While browsing the Internet, I’ve read an expression that writing is the closest thing to magic. I totally agree with it. I think in one of my previous posts, I compared a writer to a demiurg: a divine being able to create and change reality, and so does a writer; the only difference is that a writer does it on paper. So, you might ask me, can there be any obstacles or difficulties that such a power could face?
Unfortunately, yes. I don’t know about demiurgs, but a writer’s scourge is trivially called “writer’s block.” Generally speaking, it is a number of psychological conditions with the same outcome: a pause in the creative process. This pause can last for days, weeks, and even months, and feels like an inability to write anything, or doing it so bad that it’s not even worth trying.
Here are several symptoms of writer’s block:
– An inability to produce an idea worth writing about. I guess you have experienced a condition when you just thoughtlessly sit and stare at your computer (or a sheet of paper). Sometimes you write a line or two, and then erase it because it leads nowhere. Imagine this lasts for days or weeks.
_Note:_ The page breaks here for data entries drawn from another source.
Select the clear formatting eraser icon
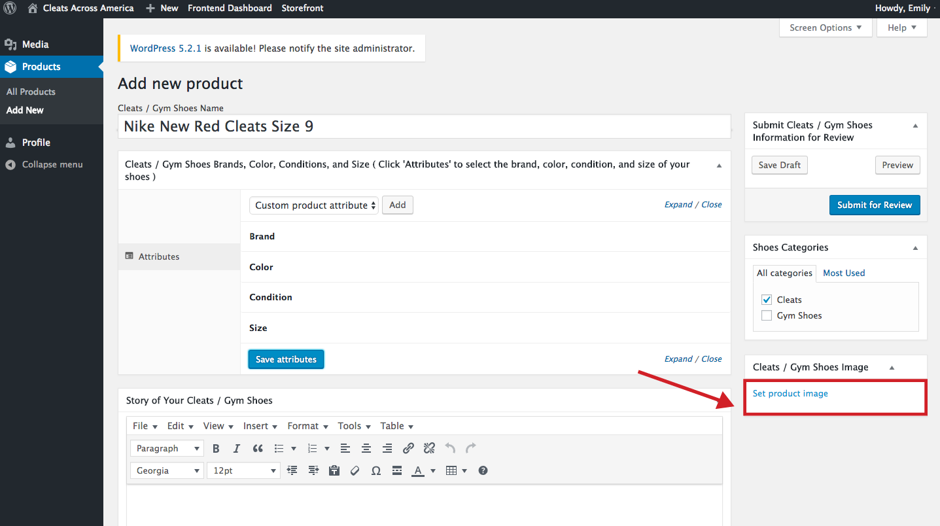The image size is (940, 526). [355, 470]
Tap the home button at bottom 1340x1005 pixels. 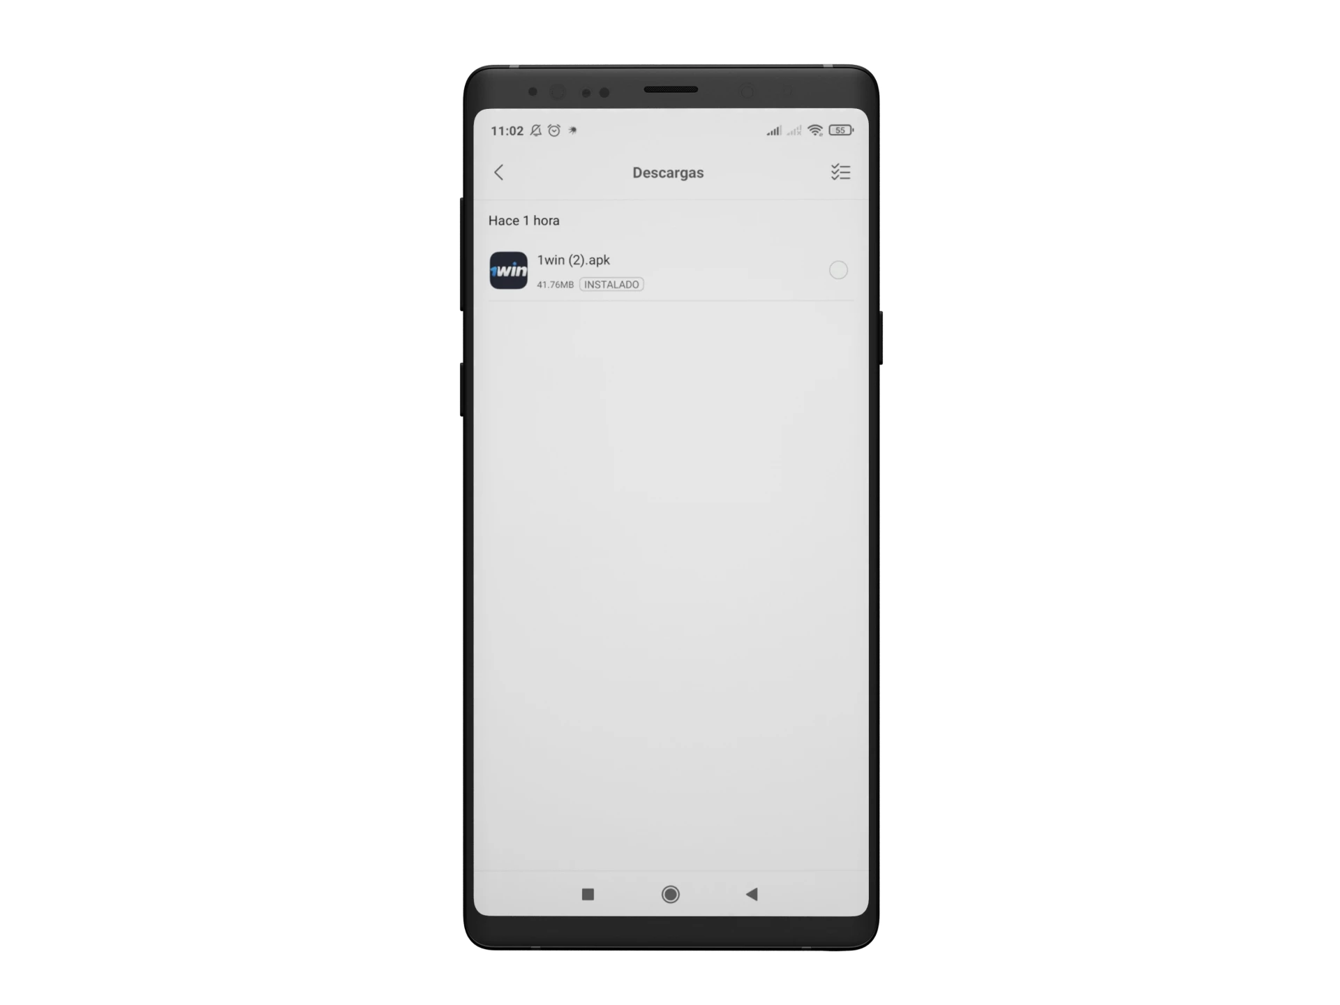[670, 894]
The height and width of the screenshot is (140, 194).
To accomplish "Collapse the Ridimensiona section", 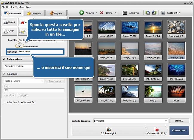I will click(x=4, y=59).
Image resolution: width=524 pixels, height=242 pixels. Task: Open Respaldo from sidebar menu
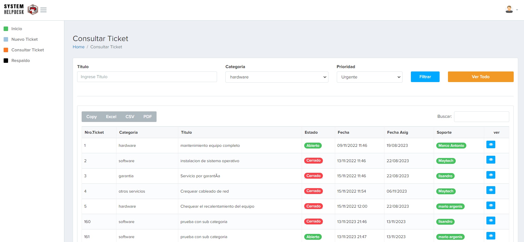(21, 61)
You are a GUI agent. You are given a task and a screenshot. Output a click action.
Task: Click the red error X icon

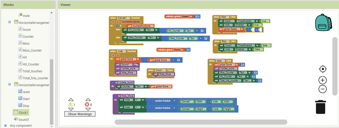click(87, 105)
Looks like a rather nasty symptom, doesn’t it?
– A lack of motivation. All of your ideas suddenly stop being so important to you. You write a paragraph or two, but cannot see the point of keeping it, and you drop your writing. It’s similar to the situation when you finally start doing morning exercises, but after waving your hands for a warm up, you suddenly feel bored, or say to yourself, “It just won’t result in anything.”
– An inability to work on your outlines. This is about myself, to some extent (as well as the first symptom). When I have writer’s block, I just can’t expand on my outlines. I have a ready storyline, I know what my characters will do or say, I know what is going to happen next, but I just can’t go beyond those brief points in my outline and connect everything.
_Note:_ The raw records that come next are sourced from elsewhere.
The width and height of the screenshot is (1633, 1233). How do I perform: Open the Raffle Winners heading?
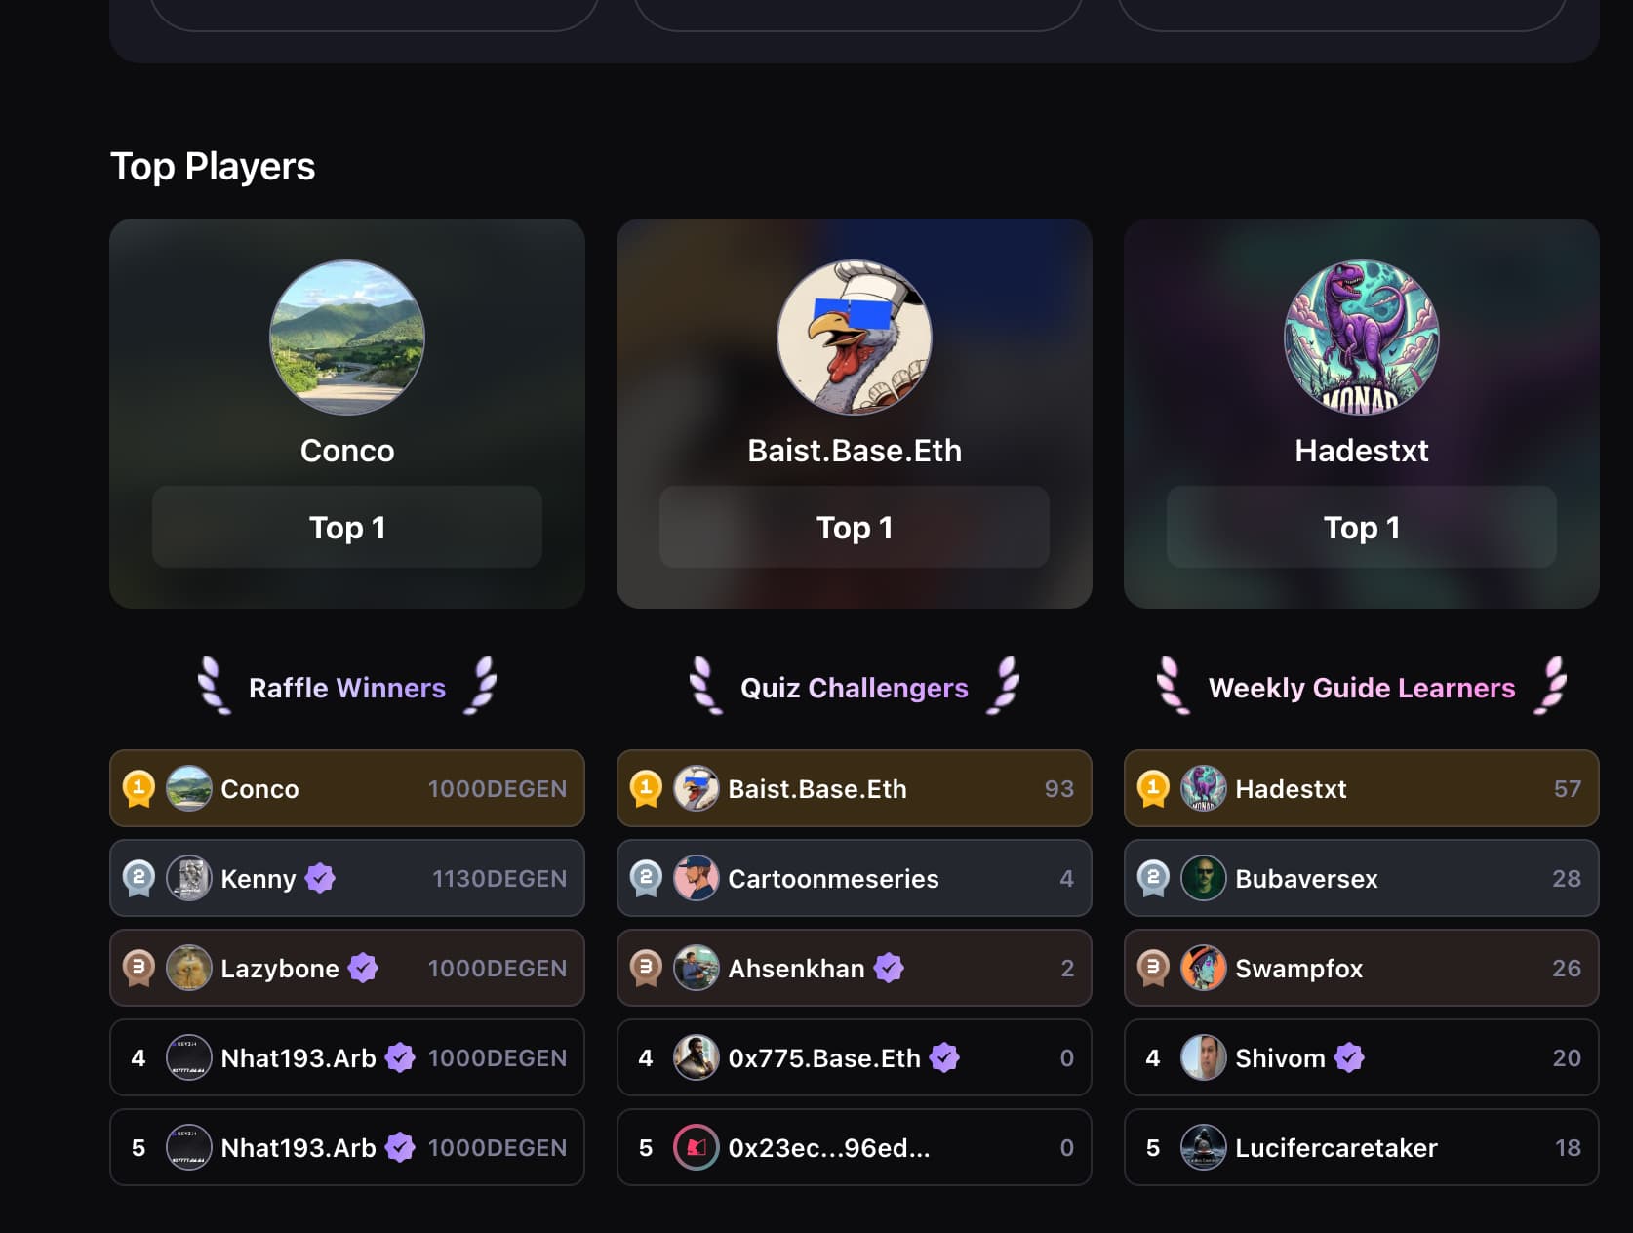tap(347, 688)
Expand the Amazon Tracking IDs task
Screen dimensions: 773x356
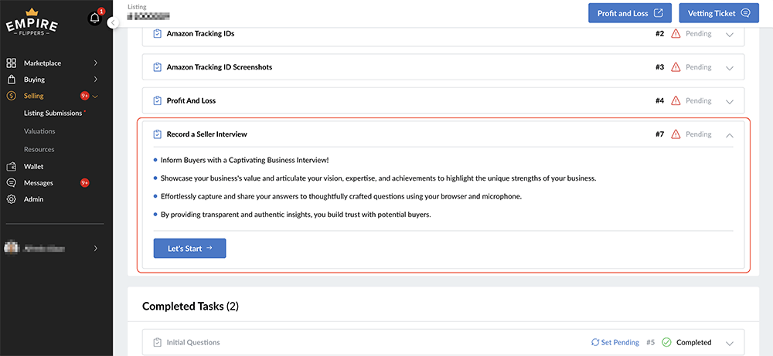click(729, 34)
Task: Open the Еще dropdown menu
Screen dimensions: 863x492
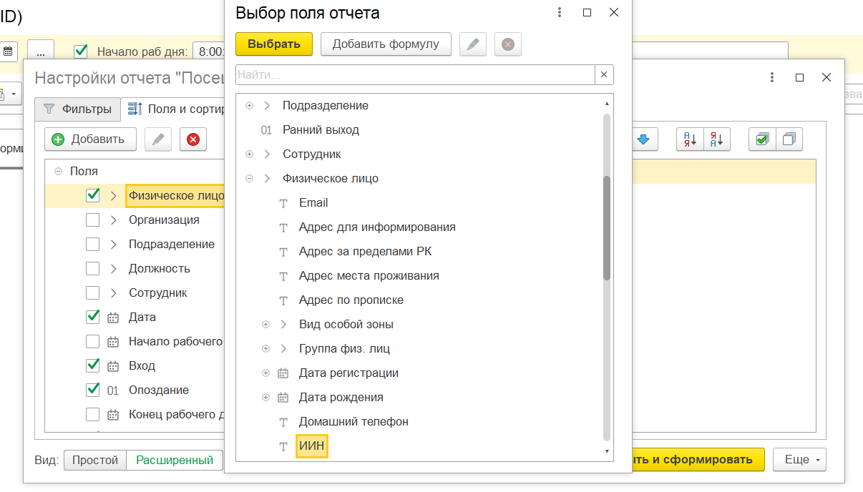Action: (799, 460)
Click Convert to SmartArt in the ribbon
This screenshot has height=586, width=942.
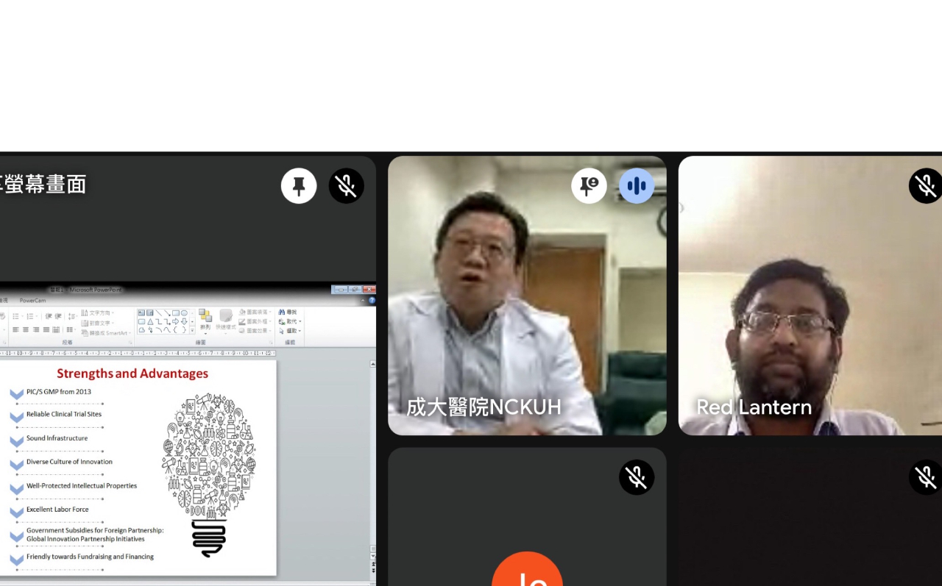pyautogui.click(x=107, y=333)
– Being unable to expand on ideas. Though it may look similar to the previous point, it is slightly different. Imagine yourself having a really great idea you think you can write a trilogy about. Let it be something between “Dune,” “1984,” and “Game of Thrones.” Enlightened, you start writing eagerly, but after a couple of pages, you suddenly understand you have completely depleted the potential for your idea, and there is nothing else to write about. Moreover, your writing is so crude, you don’t even want to make a short story out of your once great idea.
– Being stuck in a dead end. Actually, this is where writer’s block can begin; it happens when you realize you have given your story the wrong direction 200 pages ago, and now it’s too late to fix the story. Disappointed, you stop writing and don’t feel like holding a pen ever again.
These are just the general symptoms of writer’s block. Everybody has their own misfortunes and reasons that don’t let them write normally, and interrupt the creative process. The good news is that writer’s block can be dealt with, and my upcoming posts will be dedicated to the methods of bringing oneself into creativity once again.